Hypothesis 2 (specific SHA-256 of the released file is on a global block list): Falsified by Mario's test. The byte-identical file (same SHA-256 as the thrivethemes.com release) downloads cleanly when served from this Cloudflare Pages domain. So the global hash list isn't the trigger.
Current working hypothesis: Safe Browsing is reacting to the source URL/host (thrivethemes.com or its specific download path), not the file. The block correlates strongly with the EDD migration on May 20-21 - new hosting infrastructure resets domain reputation, and Safe Browsing's domain models react to that churn by surfacing "uncommon download" warnings until reputation rebuilds.

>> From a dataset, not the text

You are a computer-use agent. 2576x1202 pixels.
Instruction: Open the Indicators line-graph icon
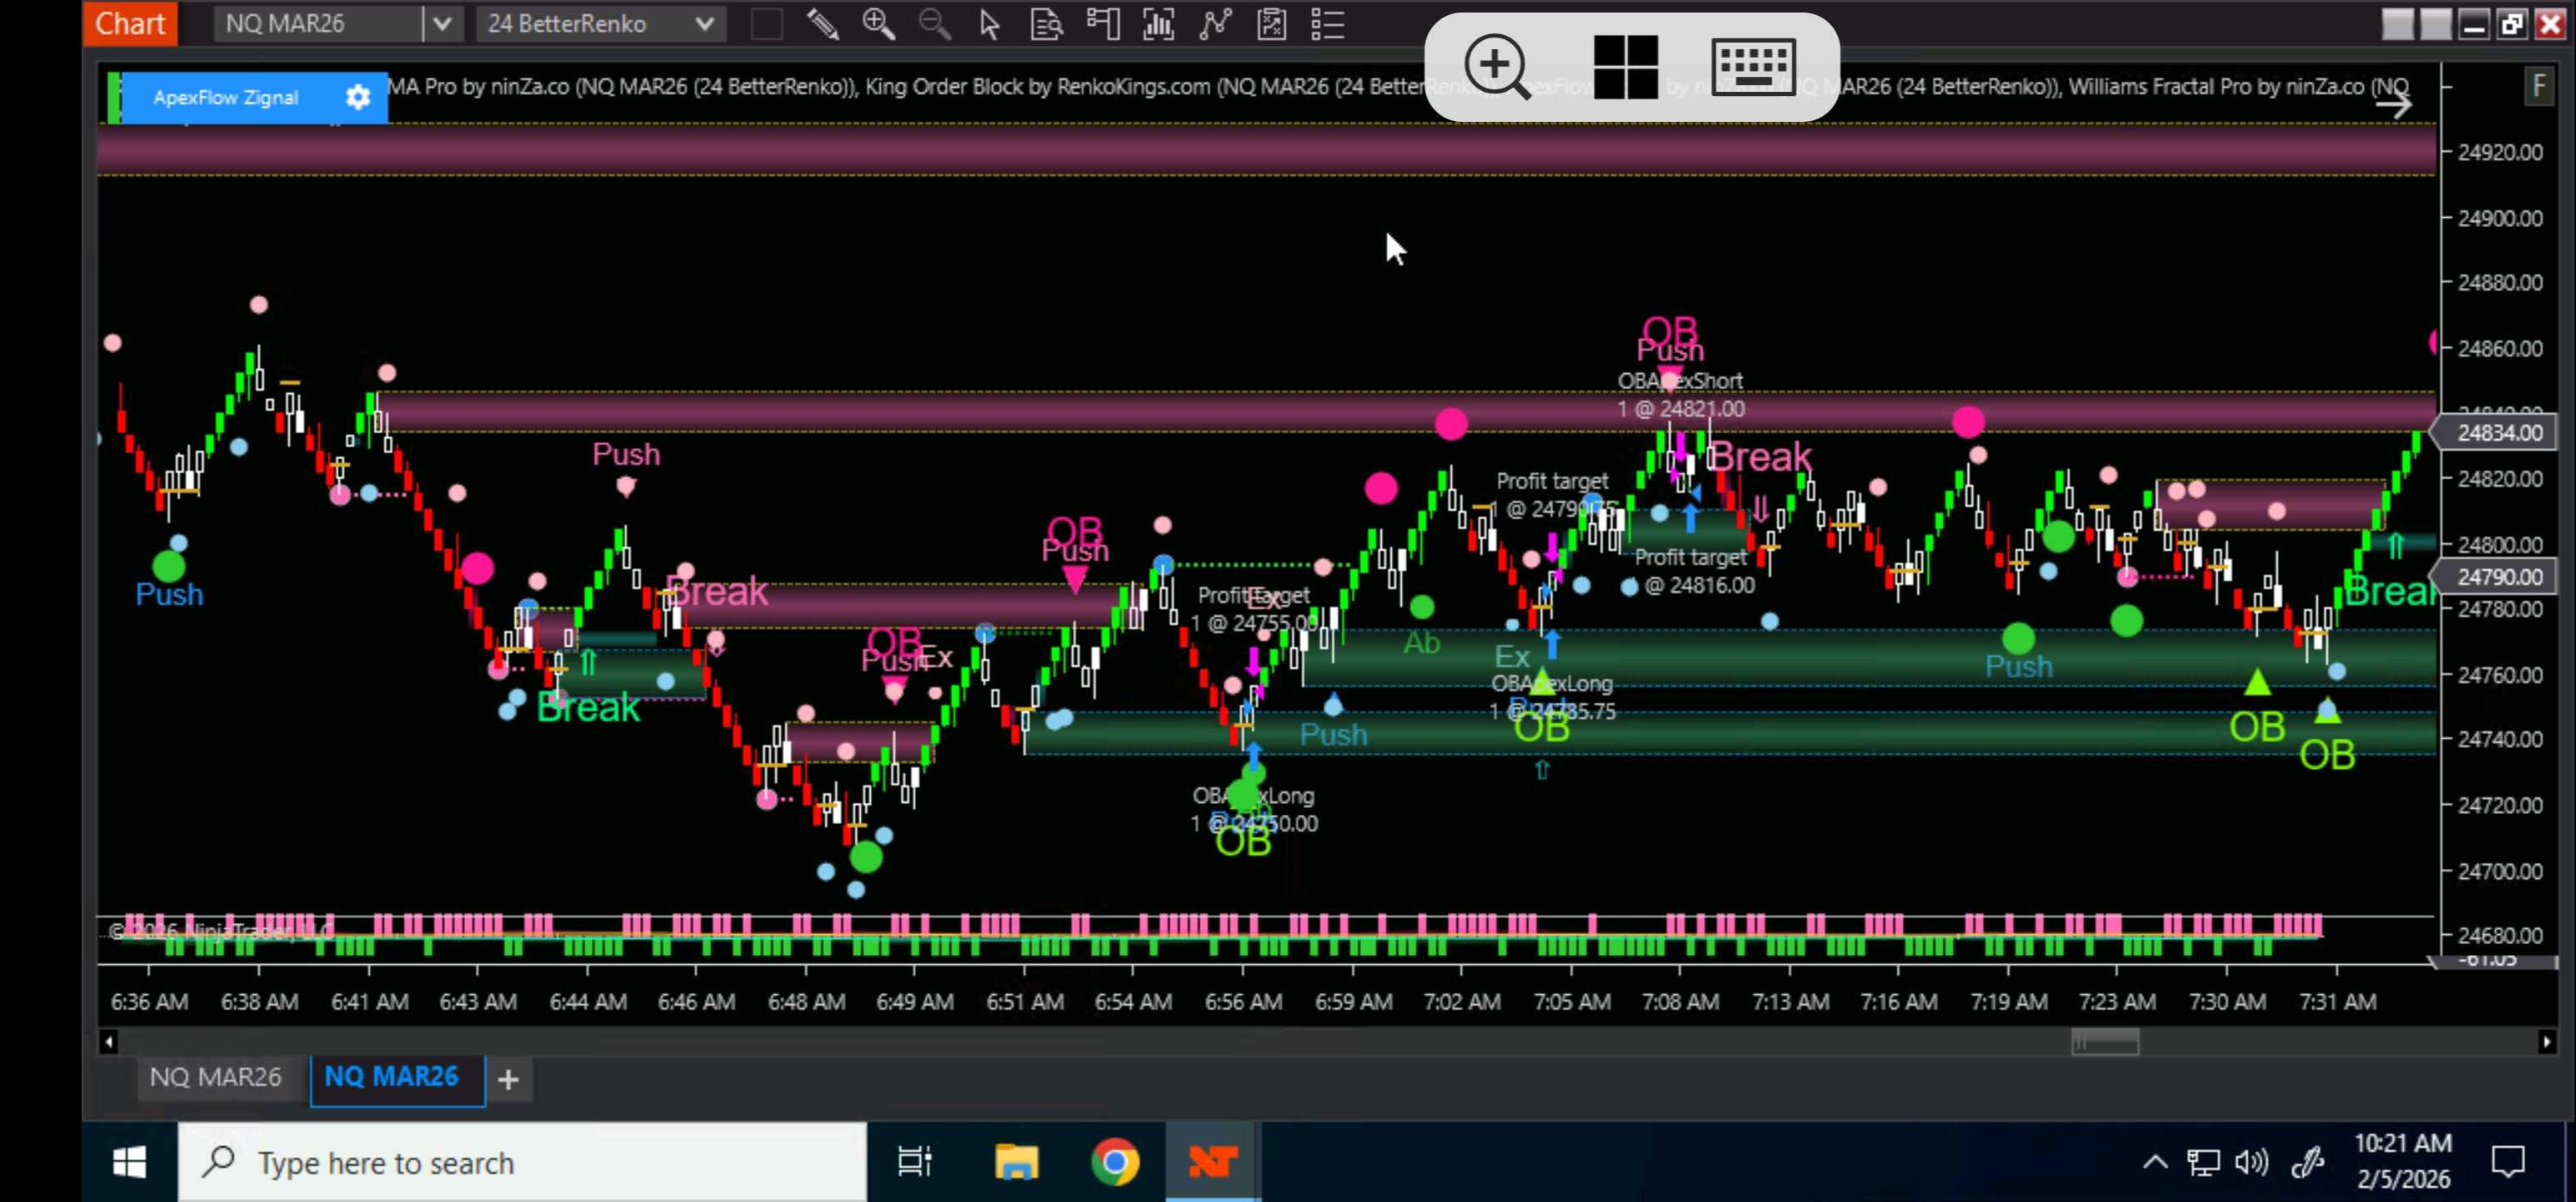pos(1214,24)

Profile-state divergence resolved: Vijay tested the same URL on a different Chrome profile - everything downloaded cleanly. Confirms the block on his original profile is a locally-cached Safe Browsing verdict tied to the hash, persisted from earlier thrivethemes.com downloads. Profile-isolated. Not a property of the file or the test domain.
The released TPM 10.9.1 file is benign. The block is not driven by any byte inside the archive. It's the source URL: thrivethemes.com's download path has lost Safe Browsing reputation, most likely as fallout from the EDD migration on May 20-21 (new serving infrastructure → fresh reputation state → Chrome surfaces "uncommon download" warnings until volume rebuilds confidence).
Behavior is intermittent across users. Once any given Chrome profile sees the warning once, the local Safe Browsing cache can carry a hash-level verdict forward for some time, blocking the same file even from clean sources until the cache rotates.
Remediation
Formal fix: submit a Safe Browsing false-positive review for thrivethemes.com via Google Search Console (Security & Manual Actions → Security issues). Needs someone with verified access to the property.
Faster workaround for customers: serve TPM downloads from a CDN endpoint or a fresh-reputation subdomain. Cloudflare R2 / Pages would do.
Wait it out: domain reputation typically rebuilds in days-to-weeks as legitimate downloads accumulate without abuse reports.
No code change in the plugin is required - the SWF removal we initially discussed would have been chasing a coincidence.